• _DATA TO PROCESS_:
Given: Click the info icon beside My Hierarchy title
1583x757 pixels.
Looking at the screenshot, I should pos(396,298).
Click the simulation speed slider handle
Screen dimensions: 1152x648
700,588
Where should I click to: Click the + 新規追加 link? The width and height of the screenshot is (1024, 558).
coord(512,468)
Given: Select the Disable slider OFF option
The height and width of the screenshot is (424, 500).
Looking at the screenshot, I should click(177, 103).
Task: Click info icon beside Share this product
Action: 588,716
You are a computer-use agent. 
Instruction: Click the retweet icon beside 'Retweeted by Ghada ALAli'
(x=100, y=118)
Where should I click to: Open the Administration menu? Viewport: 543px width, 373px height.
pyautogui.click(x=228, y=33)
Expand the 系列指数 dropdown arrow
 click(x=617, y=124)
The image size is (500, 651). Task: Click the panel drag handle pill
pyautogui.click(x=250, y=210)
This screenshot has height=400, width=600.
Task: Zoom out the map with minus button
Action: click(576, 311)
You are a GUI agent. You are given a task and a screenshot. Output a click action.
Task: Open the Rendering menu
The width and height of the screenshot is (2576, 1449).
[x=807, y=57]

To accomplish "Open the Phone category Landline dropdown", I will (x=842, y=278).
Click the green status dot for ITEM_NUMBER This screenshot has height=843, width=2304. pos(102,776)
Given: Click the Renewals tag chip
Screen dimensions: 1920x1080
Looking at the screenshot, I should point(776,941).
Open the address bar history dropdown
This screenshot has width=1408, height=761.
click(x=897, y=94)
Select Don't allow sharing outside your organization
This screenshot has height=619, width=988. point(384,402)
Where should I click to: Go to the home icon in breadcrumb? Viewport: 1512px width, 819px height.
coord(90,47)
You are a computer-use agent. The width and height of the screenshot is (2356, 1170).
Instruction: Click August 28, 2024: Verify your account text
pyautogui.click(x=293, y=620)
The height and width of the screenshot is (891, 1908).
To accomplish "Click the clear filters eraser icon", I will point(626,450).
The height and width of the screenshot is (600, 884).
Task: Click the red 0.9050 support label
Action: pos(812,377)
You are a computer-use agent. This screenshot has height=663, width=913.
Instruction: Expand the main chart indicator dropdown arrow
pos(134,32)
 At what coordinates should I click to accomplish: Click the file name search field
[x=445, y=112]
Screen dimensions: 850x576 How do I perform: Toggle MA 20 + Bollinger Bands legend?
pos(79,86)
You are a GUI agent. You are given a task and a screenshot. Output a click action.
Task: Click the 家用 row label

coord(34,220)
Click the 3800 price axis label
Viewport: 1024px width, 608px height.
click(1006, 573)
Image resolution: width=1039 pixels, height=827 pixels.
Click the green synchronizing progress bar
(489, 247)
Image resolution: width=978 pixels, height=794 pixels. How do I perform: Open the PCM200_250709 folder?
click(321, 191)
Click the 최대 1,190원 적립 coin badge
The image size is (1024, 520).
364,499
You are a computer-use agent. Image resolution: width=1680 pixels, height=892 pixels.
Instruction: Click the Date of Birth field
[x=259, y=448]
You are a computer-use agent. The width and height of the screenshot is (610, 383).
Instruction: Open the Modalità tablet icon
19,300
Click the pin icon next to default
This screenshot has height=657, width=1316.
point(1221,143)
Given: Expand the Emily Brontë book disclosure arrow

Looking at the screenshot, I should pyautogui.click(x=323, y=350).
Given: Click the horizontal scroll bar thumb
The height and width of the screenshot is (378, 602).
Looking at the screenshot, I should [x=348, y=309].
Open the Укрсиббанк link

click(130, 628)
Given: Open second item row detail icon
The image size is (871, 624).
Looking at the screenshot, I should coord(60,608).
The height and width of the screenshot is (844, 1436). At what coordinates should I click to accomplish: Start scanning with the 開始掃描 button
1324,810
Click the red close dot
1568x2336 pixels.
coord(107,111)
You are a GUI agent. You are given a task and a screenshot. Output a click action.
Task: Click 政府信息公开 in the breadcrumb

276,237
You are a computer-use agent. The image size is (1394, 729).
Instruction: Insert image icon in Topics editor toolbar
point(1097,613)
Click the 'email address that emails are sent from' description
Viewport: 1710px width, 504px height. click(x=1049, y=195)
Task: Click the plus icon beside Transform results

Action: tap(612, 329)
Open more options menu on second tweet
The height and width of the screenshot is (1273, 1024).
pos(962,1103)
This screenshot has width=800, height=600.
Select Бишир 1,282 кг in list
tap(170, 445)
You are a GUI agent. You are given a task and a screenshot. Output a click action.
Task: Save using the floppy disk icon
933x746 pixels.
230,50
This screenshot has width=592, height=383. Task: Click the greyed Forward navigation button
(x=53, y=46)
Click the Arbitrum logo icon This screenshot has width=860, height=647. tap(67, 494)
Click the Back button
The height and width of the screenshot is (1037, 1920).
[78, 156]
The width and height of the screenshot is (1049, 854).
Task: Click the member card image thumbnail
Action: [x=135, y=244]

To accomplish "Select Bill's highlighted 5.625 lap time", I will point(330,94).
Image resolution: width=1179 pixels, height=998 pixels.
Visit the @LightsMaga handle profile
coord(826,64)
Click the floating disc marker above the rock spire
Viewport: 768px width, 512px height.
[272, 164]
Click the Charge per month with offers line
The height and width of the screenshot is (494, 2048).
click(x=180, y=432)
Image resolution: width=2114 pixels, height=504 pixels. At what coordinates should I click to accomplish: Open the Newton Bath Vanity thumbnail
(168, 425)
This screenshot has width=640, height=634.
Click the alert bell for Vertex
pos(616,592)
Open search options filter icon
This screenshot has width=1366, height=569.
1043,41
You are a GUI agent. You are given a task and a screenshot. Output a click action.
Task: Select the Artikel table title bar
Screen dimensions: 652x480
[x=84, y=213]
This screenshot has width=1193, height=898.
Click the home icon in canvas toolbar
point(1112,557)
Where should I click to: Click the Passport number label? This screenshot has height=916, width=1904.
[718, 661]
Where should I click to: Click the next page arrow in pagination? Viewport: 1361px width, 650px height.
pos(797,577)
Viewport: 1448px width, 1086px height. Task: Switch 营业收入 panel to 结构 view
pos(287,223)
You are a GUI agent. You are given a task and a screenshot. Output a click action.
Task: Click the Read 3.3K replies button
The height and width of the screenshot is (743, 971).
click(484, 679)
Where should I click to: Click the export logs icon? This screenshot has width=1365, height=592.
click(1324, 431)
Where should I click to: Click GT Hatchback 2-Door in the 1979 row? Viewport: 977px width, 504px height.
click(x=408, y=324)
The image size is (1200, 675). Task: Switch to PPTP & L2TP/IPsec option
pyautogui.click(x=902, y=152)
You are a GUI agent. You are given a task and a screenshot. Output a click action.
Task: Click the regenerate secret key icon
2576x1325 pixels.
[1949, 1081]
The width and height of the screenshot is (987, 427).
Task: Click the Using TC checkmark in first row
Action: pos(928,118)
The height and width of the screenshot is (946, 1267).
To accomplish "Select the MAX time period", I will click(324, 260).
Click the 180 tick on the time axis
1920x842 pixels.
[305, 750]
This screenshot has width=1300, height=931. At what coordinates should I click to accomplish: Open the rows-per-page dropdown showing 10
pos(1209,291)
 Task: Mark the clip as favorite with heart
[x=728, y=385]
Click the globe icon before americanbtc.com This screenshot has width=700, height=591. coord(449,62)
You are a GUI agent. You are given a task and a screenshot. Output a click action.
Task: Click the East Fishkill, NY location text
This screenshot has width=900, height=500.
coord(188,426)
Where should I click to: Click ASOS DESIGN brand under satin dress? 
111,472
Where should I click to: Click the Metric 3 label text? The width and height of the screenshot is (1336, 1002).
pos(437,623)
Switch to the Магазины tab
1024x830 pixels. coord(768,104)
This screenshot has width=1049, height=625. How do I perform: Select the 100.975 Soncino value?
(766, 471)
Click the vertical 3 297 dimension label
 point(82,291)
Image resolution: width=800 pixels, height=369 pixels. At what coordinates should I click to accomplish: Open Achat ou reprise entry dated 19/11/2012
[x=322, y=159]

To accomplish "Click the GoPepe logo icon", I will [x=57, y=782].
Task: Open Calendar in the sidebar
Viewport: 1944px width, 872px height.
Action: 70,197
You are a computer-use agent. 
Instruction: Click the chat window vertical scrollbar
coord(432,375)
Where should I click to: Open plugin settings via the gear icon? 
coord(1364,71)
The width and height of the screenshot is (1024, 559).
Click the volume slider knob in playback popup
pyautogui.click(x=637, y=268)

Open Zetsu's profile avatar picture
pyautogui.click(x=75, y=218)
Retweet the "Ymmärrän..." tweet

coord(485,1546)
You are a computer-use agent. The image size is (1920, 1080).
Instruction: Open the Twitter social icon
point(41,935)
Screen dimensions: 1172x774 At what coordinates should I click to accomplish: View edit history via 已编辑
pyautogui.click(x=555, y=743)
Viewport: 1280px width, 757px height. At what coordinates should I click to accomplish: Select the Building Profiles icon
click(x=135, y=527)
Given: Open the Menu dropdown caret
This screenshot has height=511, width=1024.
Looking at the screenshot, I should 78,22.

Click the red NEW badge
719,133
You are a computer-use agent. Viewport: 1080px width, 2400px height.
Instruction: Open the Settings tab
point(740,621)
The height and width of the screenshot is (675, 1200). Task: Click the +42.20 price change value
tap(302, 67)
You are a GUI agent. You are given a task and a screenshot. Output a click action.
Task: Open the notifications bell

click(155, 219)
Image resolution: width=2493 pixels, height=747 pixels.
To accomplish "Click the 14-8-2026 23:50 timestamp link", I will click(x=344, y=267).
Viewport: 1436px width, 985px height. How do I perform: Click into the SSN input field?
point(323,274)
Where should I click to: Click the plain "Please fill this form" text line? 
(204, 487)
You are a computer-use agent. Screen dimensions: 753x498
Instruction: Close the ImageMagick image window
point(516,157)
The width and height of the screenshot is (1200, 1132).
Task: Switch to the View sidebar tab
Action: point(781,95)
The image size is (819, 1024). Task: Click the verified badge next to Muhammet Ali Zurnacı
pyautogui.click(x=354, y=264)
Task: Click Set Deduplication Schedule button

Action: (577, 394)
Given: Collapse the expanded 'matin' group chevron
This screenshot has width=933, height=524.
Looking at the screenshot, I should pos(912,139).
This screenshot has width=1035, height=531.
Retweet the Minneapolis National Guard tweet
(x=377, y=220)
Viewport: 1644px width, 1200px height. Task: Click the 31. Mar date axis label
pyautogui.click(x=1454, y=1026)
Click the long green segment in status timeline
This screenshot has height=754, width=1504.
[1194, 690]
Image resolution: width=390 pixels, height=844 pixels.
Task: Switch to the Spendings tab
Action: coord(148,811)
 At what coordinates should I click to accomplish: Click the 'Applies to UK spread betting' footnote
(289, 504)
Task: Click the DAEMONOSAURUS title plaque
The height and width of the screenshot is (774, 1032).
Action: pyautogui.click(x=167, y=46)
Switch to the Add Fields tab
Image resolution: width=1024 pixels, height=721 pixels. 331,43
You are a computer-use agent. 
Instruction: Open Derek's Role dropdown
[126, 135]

• _PROMPT_:
Everything from the line with "Instruction: Open the Modalità tablet icon" through the line with "Click the Charge per month with offers line" should be written out exactly as it appears above, end lines included, and nothing outside that range.

• _OUTPUT OF THE EXERCISE_:
Instruction: Open the Modalità tablet icon
19,300
Click the pin icon next to default
This screenshot has height=657, width=1316.
point(1221,143)
Given: Expand the Emily Brontë book disclosure arrow

Looking at the screenshot, I should pyautogui.click(x=323, y=350).
Given: Click the horizontal scroll bar thumb
The height and width of the screenshot is (378, 602).
Looking at the screenshot, I should [x=348, y=309].
Open the Укрсиббанк link

click(130, 628)
Given: Open second item row detail icon
The image size is (871, 624).
Looking at the screenshot, I should coord(60,608).
The height and width of the screenshot is (844, 1436). At what coordinates should I click to accomplish: Start scanning with the 開始掃描 button
1324,810
Click the red close dot
1568x2336 pixels.
coord(107,111)
You are a GUI agent. You are given a task and a screenshot. Output a click action.
Task: Click 政府信息公开 in the breadcrumb

276,237
You are a computer-use agent. The image size is (1394, 729).
Instruction: Insert image icon in Topics editor toolbar
point(1097,613)
Click the 'email address that emails are sent from' description
Viewport: 1710px width, 504px height. click(x=1049, y=195)
Task: Click the plus icon beside Transform results

Action: tap(612, 329)
Open more options menu on second tweet
The height and width of the screenshot is (1273, 1024).
pos(962,1103)
This screenshot has width=800, height=600.
Select Бишир 1,282 кг in list
tap(170, 445)
You are a GUI agent. You are given a task and a screenshot. Output a click action.
Task: Save using the floppy disk icon
933x746 pixels.
230,50
This screenshot has width=592, height=383. Task: Click the greyed Forward navigation button
(x=53, y=46)
Click the Arbitrum logo icon This screenshot has width=860, height=647. tap(67, 494)
Click the Back button
The height and width of the screenshot is (1037, 1920).
[78, 156]
The width and height of the screenshot is (1049, 854).
Task: Click the member card image thumbnail
Action: [x=135, y=244]

To accomplish "Select Bill's highlighted 5.625 lap time", I will point(330,94).
Image resolution: width=1179 pixels, height=998 pixels.
Visit the @LightsMaga handle profile
coord(826,64)
Click the floating disc marker above the rock spire
Viewport: 768px width, 512px height.
[272, 164]
Click the Charge per month with offers line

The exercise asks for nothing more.